Trotz einer zwischenzeitlich vom Mainzer Integrationsministerium herausgegebenen Handlungsempfehlung zur Altersfeststellung durch die Jugendämter des Landes, die ärztliche Untersuchungen in allen Zweifelsfällen fordert, blieb die Stadt Trier bei ihrer rechtlich fragwürdigen Praxis. Auf Anfrage der AfD-Fraktion teilte Bürgermeisterin Garbes mit, solche Zweifelsfälle seien bei als minderjährig eingestuften Personen grundsätzlich zu auszuschließen, der „Graubereich“ liege nur zwischen 18 und 23 Jahren.

Da diese Aussage in klarem Widerspruch zur Empfehlung des Ministeriums steht und zudem die Erfahrungen zahlreicher Bundesländer gerade im Bereich unter 18 Jahren eine hohe Betrugsquote bei Altersangaben belegen, habe ich die Angelegenheit im Integrationsausschuss des Landes zur Sprache gebracht. Ministerin Spiegel erklärte dort, die strikt auf die Einhaltung der Handlungsempfehlungen durch die Jugendämter zu achten.

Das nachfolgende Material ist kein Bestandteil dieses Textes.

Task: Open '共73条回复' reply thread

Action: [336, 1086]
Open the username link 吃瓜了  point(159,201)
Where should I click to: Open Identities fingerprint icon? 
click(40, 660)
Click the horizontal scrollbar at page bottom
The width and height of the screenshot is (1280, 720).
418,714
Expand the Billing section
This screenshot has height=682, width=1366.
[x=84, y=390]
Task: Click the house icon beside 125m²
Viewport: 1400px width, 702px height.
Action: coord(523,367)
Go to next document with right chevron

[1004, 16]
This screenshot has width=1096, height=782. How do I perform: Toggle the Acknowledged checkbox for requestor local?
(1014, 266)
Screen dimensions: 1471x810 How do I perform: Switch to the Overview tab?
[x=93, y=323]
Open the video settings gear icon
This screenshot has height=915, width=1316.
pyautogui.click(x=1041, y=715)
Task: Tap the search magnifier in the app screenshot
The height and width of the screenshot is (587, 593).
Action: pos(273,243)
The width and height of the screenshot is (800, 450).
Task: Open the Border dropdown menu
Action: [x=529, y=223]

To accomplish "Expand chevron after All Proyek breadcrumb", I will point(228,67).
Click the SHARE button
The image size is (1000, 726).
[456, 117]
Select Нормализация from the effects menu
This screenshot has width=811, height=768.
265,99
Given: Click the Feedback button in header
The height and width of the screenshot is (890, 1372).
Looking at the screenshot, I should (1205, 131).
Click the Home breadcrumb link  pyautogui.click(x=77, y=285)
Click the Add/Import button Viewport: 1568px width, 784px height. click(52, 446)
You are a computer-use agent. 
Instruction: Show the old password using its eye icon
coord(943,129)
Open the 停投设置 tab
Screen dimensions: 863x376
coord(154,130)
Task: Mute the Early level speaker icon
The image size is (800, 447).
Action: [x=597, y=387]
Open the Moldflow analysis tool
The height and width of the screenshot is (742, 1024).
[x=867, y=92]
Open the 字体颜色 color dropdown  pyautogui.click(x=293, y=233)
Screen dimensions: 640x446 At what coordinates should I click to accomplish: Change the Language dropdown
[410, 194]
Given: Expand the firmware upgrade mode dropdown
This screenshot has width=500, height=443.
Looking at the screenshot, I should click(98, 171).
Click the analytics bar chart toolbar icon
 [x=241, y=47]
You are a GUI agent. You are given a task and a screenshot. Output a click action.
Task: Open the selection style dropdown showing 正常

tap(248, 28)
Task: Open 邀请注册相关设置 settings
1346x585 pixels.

Wir werden die weitere Entwicklung genau beobachten. Angesichts jährlicher Kosten von etwa 50.000 Euro für jeden „minderjährigen Flüchtling“ kann es nicht sein, dass die Stadt Trier sich einer medizinischen Alterskontrolle bei angeblich unter 18-Jährigen grundsätzlich verweigert.